“This is what school literature is
about and what is has been about. It’s not supposed to be fun; it’s supposed to
be a mental discipline. Students are learning a disciplined way of reading,
watching, or listening and a disciplined way of talking, writing or composing,
which teachers believe—or someone believes—will help them later in life. It is
an intellectual discipline, like programming, like talking and writing about
history, like talking and writing about science, mathematics, business, law, or
medicine. Ours is primarily a discipline of letters and what is known as the
humanities, a version of discourse about the arts and their relation to the
human imagination…we are training a habit of reflection and refraction about
what one reads and the thoughts that reading engenders” (Purves 214).
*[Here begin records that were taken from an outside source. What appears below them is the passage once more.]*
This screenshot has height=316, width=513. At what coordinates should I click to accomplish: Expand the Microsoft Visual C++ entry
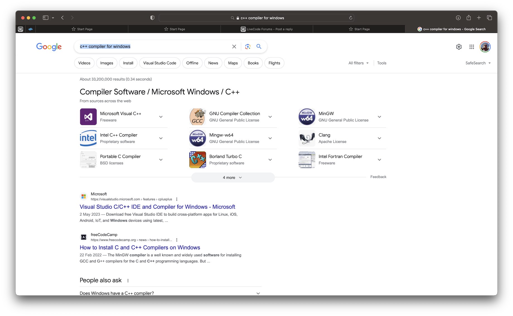tap(161, 117)
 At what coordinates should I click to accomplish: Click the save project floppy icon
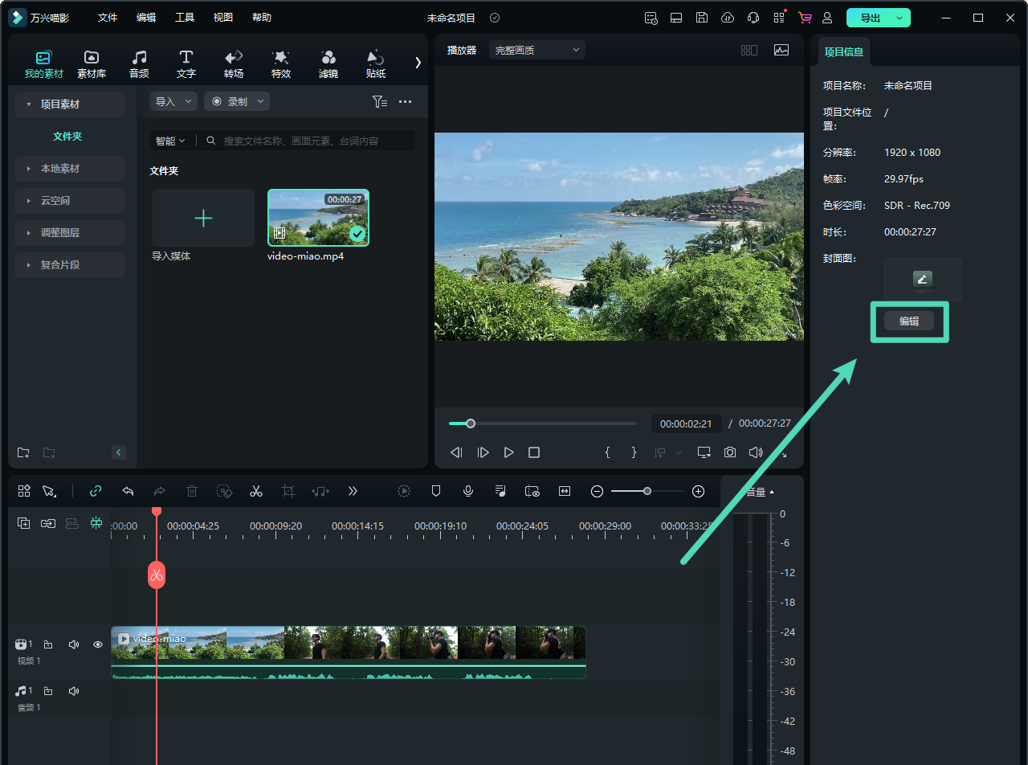click(x=701, y=18)
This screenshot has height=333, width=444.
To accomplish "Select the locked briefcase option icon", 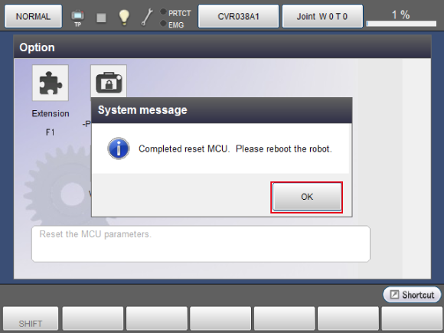I will point(109,82).
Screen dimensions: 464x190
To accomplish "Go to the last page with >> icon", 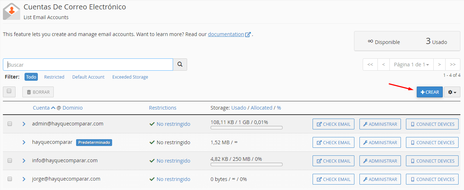I will (453, 65).
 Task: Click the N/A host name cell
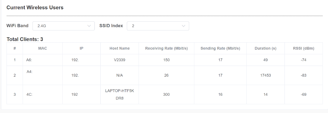[119, 75]
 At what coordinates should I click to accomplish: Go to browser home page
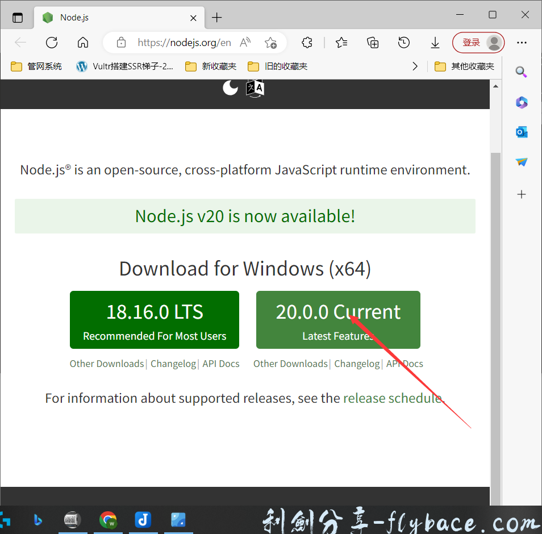(83, 43)
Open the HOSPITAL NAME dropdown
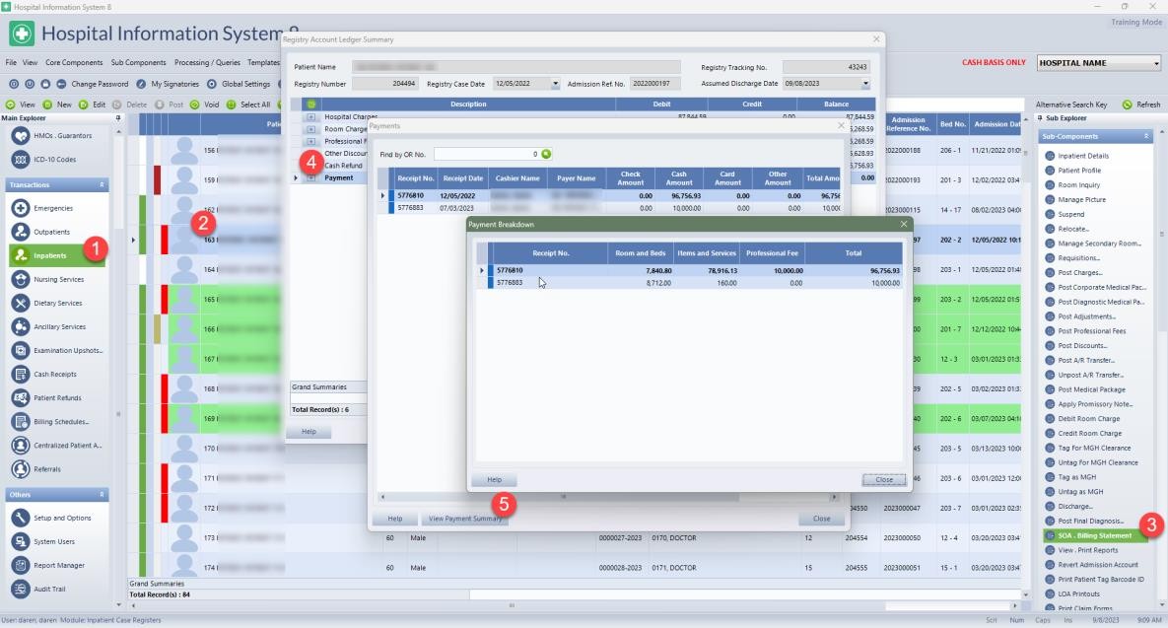Viewport: 1168px width, 628px height. click(1156, 63)
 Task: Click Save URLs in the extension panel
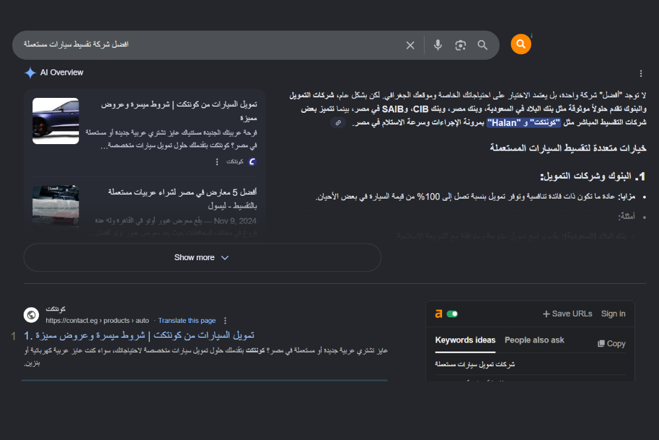567,314
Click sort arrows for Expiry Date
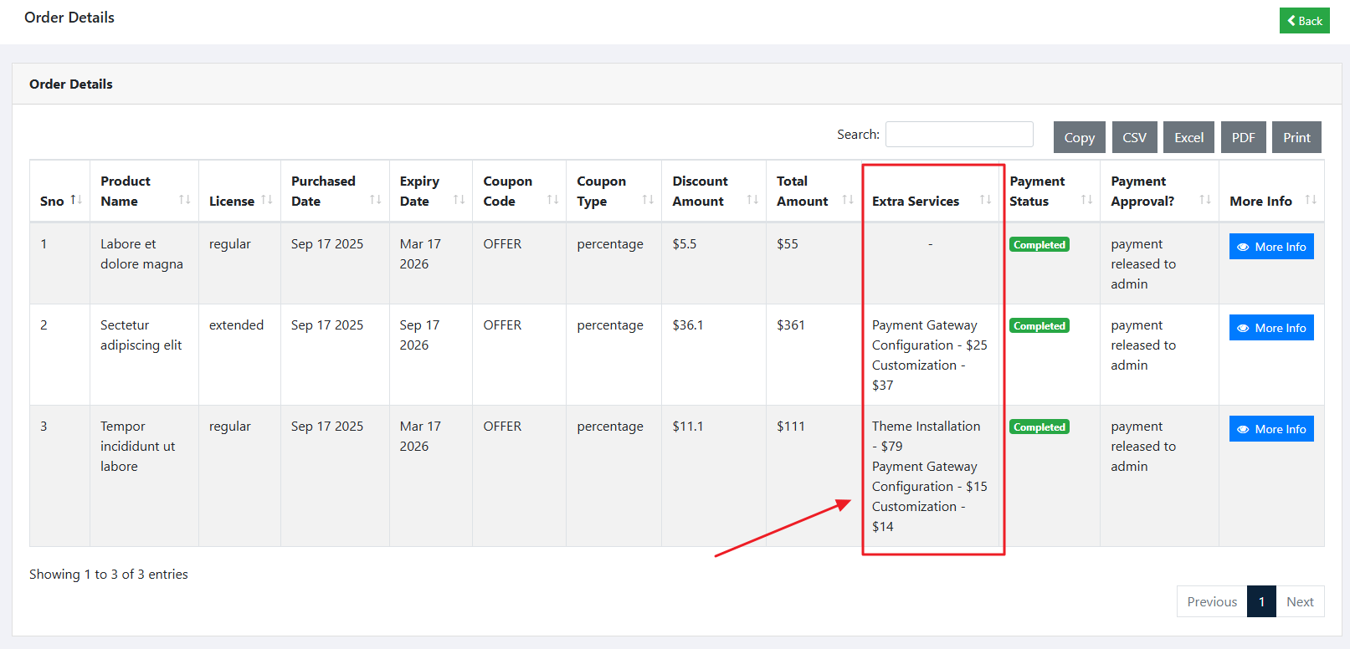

Studying literature at a university
level enhances and cements the skills that students begin to master in high
school. When we engage in such study at higher institutions of education, we
enter a conversation that has been ongoing for several decades (and in some
cases, even longer than that). Entering that conversation requires us to
quickly gain an understanding of theoretical methods and interpretations, while
we begin practicing mastery of certain skills, like writing about literature, talking
about literature, and thoroughly understanding the interpretation of
literature. Purves tells us that these skills are transferable and useful in
later life; this is almost certainly the case. When one can intelligently write
about and discuss literature, using evidence from a text and forming a logical
explanation of an interpretation, one can write about and converse about almost
anything else.
The way students of literature gain
these skills are through the constant, unending process of literary analysis
and discourse they undertake. We become so accustomed to the process of
searching through a text to understand it clearly that it is easy to do those
things when we face any sort of project or assignment (whether academic or
otherwise). In classes, we usually have no choice but to speak up about what we’re
thinking, and so we gain practice in speaking well about many subjects. No one
who studies literature escapes writing about it, and therefore students gain
mastery of writing down their thoughts and forming persuasive, eloquent, and
professional articles and papers. These skills, so highly used in study, can
almost become second nature—it is no wonder that such skills are transferable
and allow greater success throughout life.